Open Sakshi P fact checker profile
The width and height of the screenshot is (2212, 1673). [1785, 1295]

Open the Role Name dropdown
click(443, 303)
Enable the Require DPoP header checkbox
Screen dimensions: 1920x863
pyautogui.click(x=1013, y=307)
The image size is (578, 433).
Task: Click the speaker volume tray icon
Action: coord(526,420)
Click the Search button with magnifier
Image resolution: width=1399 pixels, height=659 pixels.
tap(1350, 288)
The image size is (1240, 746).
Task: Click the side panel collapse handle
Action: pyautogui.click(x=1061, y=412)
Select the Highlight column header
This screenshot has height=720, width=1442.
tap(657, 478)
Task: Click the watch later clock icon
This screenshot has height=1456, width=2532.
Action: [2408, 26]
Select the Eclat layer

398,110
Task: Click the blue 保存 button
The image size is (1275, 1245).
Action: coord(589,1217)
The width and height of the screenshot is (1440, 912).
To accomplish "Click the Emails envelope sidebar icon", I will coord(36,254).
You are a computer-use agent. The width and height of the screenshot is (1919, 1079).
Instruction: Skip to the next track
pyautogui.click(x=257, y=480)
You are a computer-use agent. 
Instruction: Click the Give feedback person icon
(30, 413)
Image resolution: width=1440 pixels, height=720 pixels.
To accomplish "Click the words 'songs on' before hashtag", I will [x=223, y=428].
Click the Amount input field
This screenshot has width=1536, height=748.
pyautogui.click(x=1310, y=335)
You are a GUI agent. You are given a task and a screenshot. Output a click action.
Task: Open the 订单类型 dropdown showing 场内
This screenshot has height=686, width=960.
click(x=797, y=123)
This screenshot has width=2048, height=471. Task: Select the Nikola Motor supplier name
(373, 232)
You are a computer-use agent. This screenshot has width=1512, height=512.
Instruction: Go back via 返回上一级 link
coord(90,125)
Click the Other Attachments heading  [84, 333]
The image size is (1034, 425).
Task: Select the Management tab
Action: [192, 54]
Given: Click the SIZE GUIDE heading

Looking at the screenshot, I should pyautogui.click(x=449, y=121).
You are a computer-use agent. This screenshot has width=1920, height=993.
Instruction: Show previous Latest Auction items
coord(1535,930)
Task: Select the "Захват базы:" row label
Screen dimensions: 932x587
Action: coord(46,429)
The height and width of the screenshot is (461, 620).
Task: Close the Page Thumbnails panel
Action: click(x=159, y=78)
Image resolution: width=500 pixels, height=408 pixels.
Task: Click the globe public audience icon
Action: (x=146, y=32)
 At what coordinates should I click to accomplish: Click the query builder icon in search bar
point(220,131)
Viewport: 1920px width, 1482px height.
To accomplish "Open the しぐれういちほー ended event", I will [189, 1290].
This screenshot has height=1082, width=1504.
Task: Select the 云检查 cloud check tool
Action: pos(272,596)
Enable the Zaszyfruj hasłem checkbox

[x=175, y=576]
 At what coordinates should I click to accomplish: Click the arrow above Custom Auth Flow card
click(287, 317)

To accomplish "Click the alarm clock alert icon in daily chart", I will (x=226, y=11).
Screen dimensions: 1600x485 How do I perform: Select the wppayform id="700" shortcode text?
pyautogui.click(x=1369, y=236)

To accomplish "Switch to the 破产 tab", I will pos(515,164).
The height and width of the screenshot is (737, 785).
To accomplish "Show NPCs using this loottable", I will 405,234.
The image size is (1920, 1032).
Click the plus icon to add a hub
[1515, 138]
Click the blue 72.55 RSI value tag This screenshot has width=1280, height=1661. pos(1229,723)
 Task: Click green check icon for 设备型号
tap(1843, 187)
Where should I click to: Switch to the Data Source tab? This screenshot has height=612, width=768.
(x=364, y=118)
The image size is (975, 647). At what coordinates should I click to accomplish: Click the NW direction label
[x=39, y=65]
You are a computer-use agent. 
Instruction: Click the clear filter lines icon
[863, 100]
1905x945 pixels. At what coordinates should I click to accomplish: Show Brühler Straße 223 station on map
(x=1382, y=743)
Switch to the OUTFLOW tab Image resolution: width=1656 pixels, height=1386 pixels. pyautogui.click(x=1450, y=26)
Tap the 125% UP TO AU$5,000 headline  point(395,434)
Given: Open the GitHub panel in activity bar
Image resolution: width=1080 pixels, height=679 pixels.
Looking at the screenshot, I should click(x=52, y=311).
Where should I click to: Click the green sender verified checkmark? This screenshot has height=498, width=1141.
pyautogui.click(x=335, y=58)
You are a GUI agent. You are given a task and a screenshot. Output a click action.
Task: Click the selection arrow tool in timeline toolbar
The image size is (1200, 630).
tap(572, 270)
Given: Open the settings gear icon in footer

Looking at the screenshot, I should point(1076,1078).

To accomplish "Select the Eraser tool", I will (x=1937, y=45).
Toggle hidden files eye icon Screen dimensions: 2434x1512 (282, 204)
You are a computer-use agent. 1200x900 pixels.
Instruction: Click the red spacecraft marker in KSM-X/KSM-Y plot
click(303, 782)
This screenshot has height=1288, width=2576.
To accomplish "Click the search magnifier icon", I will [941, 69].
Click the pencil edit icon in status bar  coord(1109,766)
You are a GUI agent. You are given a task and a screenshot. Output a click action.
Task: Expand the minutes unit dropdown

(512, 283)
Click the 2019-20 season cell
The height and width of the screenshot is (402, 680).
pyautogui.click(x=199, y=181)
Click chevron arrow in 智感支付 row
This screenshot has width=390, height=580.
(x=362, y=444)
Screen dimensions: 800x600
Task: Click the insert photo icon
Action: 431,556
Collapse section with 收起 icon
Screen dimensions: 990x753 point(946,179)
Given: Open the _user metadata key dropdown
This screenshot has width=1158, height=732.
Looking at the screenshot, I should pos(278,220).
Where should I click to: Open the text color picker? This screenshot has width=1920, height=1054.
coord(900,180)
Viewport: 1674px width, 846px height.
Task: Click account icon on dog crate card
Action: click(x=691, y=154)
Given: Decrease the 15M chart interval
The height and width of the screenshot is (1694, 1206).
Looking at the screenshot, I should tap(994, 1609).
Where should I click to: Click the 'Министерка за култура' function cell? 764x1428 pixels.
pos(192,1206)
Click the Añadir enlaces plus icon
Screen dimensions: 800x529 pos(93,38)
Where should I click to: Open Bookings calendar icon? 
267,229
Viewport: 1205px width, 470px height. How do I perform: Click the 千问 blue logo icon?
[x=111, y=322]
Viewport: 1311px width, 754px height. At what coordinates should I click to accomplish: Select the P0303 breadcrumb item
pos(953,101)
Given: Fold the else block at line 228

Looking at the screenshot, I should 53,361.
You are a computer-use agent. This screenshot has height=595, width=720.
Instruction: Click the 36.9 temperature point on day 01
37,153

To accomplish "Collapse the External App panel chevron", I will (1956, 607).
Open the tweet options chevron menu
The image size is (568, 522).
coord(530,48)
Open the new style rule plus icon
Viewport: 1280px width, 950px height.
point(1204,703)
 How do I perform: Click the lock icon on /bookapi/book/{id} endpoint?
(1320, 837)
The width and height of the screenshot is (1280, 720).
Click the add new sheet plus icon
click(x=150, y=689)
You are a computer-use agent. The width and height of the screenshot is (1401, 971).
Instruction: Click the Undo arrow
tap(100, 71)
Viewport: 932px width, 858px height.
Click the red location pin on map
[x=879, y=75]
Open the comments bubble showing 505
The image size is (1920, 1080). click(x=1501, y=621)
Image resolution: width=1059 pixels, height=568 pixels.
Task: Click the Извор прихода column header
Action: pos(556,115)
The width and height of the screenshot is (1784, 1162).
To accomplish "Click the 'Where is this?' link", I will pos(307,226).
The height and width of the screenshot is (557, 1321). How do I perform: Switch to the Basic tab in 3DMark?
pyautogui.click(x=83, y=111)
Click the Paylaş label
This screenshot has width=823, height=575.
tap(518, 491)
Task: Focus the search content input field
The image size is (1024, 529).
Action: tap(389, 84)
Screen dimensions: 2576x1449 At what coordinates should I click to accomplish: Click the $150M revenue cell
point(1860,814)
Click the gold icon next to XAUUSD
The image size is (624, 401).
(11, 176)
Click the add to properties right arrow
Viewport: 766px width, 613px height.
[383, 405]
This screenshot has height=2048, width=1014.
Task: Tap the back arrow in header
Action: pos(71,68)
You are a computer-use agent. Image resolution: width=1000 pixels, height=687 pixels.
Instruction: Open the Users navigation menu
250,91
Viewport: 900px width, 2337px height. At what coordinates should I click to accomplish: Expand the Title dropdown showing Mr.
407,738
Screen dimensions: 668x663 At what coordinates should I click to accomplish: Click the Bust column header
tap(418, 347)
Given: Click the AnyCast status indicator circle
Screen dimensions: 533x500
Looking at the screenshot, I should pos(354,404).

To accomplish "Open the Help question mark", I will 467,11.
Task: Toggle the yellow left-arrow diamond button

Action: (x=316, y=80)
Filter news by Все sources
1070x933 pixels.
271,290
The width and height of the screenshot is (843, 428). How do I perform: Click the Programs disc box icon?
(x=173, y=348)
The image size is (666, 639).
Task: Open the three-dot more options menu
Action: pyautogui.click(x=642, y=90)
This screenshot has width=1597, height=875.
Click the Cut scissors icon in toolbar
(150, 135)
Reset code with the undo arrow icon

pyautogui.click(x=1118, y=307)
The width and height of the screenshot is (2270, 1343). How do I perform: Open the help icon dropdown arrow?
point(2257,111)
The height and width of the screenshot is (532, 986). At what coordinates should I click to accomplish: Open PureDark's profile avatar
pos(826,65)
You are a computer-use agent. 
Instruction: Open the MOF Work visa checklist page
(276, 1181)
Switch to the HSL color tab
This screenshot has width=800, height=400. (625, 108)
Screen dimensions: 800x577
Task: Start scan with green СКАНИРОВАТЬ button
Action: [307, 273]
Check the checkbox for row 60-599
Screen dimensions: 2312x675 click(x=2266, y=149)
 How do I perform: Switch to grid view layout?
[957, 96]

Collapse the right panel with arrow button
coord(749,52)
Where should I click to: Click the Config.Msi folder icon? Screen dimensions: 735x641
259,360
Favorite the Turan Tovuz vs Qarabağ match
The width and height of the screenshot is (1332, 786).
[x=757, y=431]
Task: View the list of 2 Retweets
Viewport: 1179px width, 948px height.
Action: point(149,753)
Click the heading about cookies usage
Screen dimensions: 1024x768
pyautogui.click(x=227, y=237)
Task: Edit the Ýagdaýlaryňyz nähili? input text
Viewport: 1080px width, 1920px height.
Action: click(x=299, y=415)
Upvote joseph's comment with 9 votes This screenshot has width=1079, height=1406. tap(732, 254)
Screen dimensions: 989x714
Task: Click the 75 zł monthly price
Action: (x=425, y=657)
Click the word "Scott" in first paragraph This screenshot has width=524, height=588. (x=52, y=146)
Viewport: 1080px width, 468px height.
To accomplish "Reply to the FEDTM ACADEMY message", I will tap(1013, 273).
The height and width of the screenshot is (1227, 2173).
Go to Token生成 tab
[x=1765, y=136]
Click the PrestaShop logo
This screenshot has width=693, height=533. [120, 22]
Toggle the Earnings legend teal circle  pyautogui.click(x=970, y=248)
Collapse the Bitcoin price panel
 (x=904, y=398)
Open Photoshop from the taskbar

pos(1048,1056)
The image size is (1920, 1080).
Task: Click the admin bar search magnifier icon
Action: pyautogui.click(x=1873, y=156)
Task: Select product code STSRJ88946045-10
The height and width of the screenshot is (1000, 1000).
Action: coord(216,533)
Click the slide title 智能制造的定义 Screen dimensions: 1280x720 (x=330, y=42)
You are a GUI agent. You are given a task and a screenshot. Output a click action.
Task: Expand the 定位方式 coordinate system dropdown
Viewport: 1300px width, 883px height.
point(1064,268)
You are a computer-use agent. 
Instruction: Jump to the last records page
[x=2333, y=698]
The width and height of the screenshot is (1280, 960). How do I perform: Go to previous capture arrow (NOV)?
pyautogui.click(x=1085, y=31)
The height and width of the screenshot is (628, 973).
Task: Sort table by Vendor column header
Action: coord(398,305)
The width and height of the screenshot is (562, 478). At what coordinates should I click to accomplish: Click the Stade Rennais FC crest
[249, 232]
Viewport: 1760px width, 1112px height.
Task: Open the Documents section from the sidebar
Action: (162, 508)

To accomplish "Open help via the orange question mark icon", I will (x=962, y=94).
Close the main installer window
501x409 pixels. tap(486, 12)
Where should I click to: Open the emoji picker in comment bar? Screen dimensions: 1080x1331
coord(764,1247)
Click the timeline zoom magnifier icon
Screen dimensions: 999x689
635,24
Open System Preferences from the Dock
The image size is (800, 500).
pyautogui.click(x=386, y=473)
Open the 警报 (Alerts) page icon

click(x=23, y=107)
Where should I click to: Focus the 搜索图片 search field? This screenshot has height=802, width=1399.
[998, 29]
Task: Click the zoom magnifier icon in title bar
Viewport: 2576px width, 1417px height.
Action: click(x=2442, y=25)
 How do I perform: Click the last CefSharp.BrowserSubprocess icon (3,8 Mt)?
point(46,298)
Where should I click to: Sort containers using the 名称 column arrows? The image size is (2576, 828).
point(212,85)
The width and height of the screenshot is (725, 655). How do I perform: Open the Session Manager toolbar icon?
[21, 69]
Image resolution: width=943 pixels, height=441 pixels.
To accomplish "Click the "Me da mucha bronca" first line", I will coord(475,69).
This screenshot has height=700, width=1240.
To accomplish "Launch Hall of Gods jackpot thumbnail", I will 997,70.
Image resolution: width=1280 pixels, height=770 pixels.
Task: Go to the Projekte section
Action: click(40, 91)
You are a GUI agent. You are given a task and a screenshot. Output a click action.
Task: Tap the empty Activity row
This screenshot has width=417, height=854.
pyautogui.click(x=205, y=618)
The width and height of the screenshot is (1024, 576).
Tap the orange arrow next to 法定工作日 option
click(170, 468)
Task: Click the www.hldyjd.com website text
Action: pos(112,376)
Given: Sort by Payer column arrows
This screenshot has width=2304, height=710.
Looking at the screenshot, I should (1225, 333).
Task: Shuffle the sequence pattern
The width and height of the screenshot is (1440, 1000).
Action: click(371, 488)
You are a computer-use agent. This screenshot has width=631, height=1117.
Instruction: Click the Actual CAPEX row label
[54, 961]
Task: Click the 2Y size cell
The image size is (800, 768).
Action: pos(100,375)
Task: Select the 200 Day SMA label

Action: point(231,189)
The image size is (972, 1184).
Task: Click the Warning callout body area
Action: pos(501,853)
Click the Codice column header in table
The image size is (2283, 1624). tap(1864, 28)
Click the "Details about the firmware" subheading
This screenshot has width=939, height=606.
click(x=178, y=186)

________________________________________

» **Compito**
Puoi riscrivere aggiornate le righe dell'elenco, dalla riga con "The width and height of the screenshot is (1440, 912)." fino a quella con "coord(90,125)" compresa, sostituendo "computer-use agent" con "GUI agent" e lasciando tutto il resto invariato?

» **Risposta finale**
The width and height of the screenshot is (1440, 912).
To accomplish "Click the Emails envelope sidebar icon", I will coord(36,254).
You are a GUI agent. The width and height of the screenshot is (1919, 1079).
Instruction: Skip to the next track
pyautogui.click(x=257, y=480)
You are a GUI agent. 
Instruction: Click the Give feedback person icon
(30, 413)
Image resolution: width=1440 pixels, height=720 pixels.
To accomplish "Click the words 'songs on' before hashtag", I will [x=223, y=428].
Click the Amount input field
This screenshot has width=1536, height=748.
pyautogui.click(x=1310, y=335)
You are a GUI agent. You are given a task and a screenshot. Output a click action.
Task: Open the 订单类型 dropdown showing 场内
This screenshot has height=686, width=960.
click(x=797, y=123)
This screenshot has width=2048, height=471. Task: Select the Nikola Motor supplier name
(373, 232)
You are a GUI agent. This screenshot has width=1512, height=512.
Instruction: Go back via 返回上一级 link
coord(90,125)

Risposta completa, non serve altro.